Opinião
Um oásis nos Arcos
2017-12-15 15:10:00

O projeto-Rio Ave foi das melhores coisas que aconteceram ao campeonato português nos últimos tempos e o triunfo nos Arcos contra o Benfica é mais um reflexo disso. Os rioavistas têm feito um percurso com sustentabilidade diretiva ao longo dos anos mais recentes, sabendo que na era de Pedro Martins a equipa foi ganhando ordem e estrutura. Porém, a pedrada no charco veio com Luís Castro, autor de uma proposta de jogo baseada numa maior valorização da bola. Miguel Cardoso não destoou dessa tese e trabalha o Rio Ave com bastante requinte, a ponto de terem eliminado o Benfica da Taça de Portugal. Hoje, o Rio Ave é justamente considerado um oásis pelo futebol singular que impõe no campo, independentemente do emblema adversário. 

Audaz e inegociável, o registo de jogo vila-condense acompanha as tendências atacantes de algumas das equipas mais empolgantes no circuito europeu. Em Espanha, são vários os conjuntos que apelam mais insistentemente a uma troca de bola com mais coragem no passe pelo chão, com apoios muito bem facultados para favorecer um avanço criterioso para a baliza, com possibilidade de criar perigo mais flagrante. Em Portugal, isso tem sido raro. 

Miguel Cardoso é irredutível quanto à manutenção desses princípios e exige que não haja desvios ou desconfianças sobre o caminho definido.
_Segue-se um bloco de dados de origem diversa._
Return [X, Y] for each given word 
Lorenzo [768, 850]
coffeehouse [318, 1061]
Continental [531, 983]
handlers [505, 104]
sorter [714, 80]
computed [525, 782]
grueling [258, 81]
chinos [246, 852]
E quanto melhor Cardoso comunicar e os jogadores entenderem a razão por que fazem as coisas daquela forma, mais próximos ficam da uniformidade no padrão de jogo para uma maior consistência. 

O jogo contra o Benfica demonstrou tudo isso. Na primeira linha de pressão, Guedes, com uma resistência invulgar, marca o tempo de pressão para encostar os defesas-construtores do oponente às cordas, seguindo-se os colegas em cadeia, de forma sincronizada e intuitiva. Já no momento de posse de bola, é notável a quantidade de apoios frontais conseguidos no corredor central. Pelo meio, chegando à zona ofensiva, obtém-se mais possibilidade de desferir o último passe e fortalece-se a capacidade criativa. Pelé até pode nem ser o centrocampista mais refinado, mas tem normalmente mais do que uma opção de passe viável, proporcionada pelos movimentos constantes de desmarcação no tempo certo de Tarantini, Geraldes, Ribeiro, Guedes e Novais, que nesse aspeto transmite mais esclarecimento que Barreto, mais apto para assegurar profundidade e agitação. 

Foi um dos exercícios mais aliciantes do Rio Ave v Benfica: olhar para os movimentos de desmarcação dos rioavistas do meio-campo para a frente, sobretudo os de Ribeiro e Geraldes, com pequenas fintas de mudança de direção que paralisavam momentaneamente o adversário que tinham mais perto de si. Degrau a degrau, no campo, o Rio Ave conseguia transportar a bola pelo chão porque os recetores sabem encontrar o tempo e o espaço certo para se mostrarem ao colega que possui a bola. 

O Rio Ave tem dinâmicas ímpares para um clube da sua dimensão em Portugal. Não vão ganhar os jogos todos, mas a ideia essencial do modelo de Cardoso está longe de assentar numa obsessão pela vitória. Existe interesse natural na vitória, mas, no pensamento coletivo, é mais decisivo manterem o espírito de jogo uniformizado, com enfoque no controlo e num futebol que acaba por ser entretido. E aí até ficarão mais perto do golo que os coloca mais perto de ganhar jogos.